S’agissant de l’envoi d’avions de combat en Libye, l’US AFRICOM, le commandement américain pour l’Afrique, a réaffirmé qu’il s’agit de MiG-29 et de Su-24 ayant décollé de Russie vers la base de Hmeimim [Syrie]. Là, leurs cocardes russes ont été effacées. Puis, ils ont escortés par des avions russes jusqu’à Tobrouk, ils ont fait le plein, pour ensuite rejoindre la base d’al-Joufrah, où, selon l’imagerie satellite, un radar a été installé.

Cependant, si le minsitère russe de la Défense n’a, pour le moment, pas réagi, Vladimir Dzhabarov, premier vice-président de la commission des affaires internationales de la chambre haute du Parlement russe, a démenti les allégations américaines.

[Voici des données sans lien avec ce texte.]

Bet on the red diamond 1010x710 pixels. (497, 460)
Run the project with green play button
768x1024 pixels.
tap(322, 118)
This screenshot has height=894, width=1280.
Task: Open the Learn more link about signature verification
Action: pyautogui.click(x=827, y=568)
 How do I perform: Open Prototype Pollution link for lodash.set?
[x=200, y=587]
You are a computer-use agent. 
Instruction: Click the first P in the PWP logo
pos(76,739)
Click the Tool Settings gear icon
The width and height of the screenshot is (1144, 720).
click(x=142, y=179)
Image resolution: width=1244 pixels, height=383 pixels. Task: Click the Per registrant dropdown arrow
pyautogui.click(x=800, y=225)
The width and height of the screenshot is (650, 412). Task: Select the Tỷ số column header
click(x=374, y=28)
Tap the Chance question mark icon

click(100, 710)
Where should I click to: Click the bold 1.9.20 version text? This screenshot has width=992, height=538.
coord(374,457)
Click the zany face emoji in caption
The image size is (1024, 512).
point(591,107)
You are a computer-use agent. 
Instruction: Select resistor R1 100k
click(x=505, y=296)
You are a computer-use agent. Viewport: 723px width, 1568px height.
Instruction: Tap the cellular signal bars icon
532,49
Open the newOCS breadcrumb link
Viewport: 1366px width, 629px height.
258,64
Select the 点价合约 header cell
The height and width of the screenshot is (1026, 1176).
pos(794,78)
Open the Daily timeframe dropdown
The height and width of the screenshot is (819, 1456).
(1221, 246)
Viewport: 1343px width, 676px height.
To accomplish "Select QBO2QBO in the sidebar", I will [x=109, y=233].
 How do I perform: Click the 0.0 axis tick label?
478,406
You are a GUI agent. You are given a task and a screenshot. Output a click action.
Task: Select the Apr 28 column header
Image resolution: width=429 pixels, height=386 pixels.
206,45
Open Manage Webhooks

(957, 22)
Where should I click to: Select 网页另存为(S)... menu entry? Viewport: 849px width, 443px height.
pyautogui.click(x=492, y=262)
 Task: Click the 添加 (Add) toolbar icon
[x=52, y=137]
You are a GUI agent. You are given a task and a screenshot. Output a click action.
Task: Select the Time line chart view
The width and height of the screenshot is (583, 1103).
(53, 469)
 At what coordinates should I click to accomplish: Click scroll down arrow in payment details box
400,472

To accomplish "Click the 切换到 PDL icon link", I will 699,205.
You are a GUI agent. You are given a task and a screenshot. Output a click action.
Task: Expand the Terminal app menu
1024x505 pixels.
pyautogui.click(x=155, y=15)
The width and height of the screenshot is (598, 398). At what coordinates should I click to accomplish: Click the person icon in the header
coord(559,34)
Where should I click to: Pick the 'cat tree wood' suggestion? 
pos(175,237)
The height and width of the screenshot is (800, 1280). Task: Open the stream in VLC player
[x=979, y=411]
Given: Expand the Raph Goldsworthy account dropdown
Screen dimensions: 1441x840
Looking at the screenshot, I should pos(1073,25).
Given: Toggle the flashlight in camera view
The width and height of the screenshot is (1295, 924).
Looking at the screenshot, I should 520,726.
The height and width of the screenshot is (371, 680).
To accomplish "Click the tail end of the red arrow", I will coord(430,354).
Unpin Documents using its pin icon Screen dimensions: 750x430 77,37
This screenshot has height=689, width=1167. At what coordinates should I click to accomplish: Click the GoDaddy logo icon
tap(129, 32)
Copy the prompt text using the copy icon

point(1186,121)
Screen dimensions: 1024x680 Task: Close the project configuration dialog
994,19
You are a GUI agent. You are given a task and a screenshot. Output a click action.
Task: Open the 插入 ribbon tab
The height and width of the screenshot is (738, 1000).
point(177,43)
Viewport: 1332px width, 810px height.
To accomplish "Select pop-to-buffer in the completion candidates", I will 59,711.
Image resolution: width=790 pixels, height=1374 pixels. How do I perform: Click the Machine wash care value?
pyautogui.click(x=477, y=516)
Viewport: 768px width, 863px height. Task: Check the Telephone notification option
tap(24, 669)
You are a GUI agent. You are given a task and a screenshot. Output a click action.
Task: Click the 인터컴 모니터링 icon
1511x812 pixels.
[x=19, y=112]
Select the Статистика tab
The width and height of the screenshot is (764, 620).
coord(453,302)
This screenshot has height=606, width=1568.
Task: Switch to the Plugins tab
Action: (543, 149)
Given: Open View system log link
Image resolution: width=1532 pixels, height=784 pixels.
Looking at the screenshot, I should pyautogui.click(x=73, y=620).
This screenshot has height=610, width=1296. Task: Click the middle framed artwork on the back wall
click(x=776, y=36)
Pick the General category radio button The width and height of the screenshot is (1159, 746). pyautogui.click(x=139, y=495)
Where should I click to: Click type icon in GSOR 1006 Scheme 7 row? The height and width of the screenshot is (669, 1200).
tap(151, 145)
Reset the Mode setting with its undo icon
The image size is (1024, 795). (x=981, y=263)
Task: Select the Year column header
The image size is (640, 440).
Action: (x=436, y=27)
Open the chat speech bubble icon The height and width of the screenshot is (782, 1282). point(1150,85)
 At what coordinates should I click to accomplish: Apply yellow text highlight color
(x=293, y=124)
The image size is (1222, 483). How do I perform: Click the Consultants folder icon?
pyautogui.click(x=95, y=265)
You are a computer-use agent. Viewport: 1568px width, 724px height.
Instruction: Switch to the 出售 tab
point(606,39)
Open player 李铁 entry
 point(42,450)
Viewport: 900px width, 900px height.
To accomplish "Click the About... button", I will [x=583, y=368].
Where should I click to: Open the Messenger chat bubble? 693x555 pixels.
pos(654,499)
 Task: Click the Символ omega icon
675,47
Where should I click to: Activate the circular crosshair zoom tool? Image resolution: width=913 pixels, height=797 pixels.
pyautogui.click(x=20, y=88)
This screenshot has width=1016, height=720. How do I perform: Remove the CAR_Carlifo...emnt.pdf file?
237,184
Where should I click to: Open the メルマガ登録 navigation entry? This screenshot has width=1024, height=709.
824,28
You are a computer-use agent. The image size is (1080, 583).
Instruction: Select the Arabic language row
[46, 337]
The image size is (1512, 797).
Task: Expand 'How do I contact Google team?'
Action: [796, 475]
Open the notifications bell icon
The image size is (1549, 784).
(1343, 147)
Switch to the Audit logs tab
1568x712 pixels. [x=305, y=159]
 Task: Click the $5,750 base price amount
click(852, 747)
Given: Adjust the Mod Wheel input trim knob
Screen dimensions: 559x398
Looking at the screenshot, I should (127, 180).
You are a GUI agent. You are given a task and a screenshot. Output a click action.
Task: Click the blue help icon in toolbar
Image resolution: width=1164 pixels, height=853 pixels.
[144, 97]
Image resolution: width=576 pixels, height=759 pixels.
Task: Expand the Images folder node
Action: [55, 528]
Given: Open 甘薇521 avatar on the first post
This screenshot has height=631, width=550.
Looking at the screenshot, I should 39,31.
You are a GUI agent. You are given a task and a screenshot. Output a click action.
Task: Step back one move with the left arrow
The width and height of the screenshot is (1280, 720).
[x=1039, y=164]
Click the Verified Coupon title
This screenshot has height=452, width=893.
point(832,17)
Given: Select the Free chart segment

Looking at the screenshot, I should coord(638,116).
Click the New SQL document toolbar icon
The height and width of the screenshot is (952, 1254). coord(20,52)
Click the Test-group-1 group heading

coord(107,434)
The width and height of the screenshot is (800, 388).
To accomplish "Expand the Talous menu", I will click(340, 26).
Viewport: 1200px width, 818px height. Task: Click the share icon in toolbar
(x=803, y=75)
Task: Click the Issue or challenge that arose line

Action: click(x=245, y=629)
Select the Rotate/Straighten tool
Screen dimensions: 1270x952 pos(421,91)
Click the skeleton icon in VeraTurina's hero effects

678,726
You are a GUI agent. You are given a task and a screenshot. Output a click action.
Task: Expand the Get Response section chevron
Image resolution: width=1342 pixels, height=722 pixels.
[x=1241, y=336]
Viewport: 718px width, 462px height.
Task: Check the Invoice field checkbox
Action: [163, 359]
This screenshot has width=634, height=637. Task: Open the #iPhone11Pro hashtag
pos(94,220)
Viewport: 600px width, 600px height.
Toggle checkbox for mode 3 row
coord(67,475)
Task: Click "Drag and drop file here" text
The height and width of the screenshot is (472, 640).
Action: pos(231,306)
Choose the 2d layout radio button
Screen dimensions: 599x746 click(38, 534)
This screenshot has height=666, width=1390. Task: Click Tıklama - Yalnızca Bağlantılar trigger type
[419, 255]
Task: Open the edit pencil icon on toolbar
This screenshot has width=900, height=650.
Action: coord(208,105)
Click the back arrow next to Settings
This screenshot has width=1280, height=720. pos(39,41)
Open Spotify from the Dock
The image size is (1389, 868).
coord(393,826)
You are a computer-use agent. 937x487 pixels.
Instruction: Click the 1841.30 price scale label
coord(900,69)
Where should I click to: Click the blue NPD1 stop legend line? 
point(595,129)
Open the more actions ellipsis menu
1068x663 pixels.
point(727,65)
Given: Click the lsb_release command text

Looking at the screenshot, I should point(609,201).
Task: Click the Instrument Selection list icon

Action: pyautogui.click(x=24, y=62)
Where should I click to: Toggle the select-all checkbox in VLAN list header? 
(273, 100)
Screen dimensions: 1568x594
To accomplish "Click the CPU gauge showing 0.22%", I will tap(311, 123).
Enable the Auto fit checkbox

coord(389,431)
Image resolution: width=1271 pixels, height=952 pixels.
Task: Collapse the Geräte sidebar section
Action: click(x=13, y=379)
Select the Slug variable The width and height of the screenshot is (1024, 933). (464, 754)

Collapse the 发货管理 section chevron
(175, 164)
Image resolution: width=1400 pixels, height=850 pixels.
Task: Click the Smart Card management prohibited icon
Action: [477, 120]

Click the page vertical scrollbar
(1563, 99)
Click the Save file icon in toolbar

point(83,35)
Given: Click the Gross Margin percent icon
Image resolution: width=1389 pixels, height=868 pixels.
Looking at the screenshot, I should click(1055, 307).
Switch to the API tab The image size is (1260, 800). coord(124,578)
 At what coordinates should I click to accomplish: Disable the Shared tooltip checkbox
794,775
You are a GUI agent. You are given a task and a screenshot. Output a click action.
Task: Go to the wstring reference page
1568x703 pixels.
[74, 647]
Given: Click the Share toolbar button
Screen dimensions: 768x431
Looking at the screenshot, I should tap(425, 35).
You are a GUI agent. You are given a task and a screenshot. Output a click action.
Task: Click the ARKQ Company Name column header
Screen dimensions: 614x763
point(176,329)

« La Russie n’a pas envoyé de personnel militaire en Libye et la chambre haute du Parlement russe n’a pas reçu de demande d’approbation d’un tel déploiement », a ainsi fait valoir M. Dzhabarov auprès de l’agence Interfax.

En tout cas, cette affaire survient alors que le soutien de la Russie au maréchal Haftar semblait battre de l’aile, après que l’ANL a subi plusieurs revers significatifs face aux troupes du GNA, soutenues par des moyens militaires fournis par la Turquie. L’envoi d’avions de combat en Libye, qui plus est mis en oeuvre par des pilotes et des techniciens russes, est une façon pour Moscou de figer les positions entre les deux belligérants.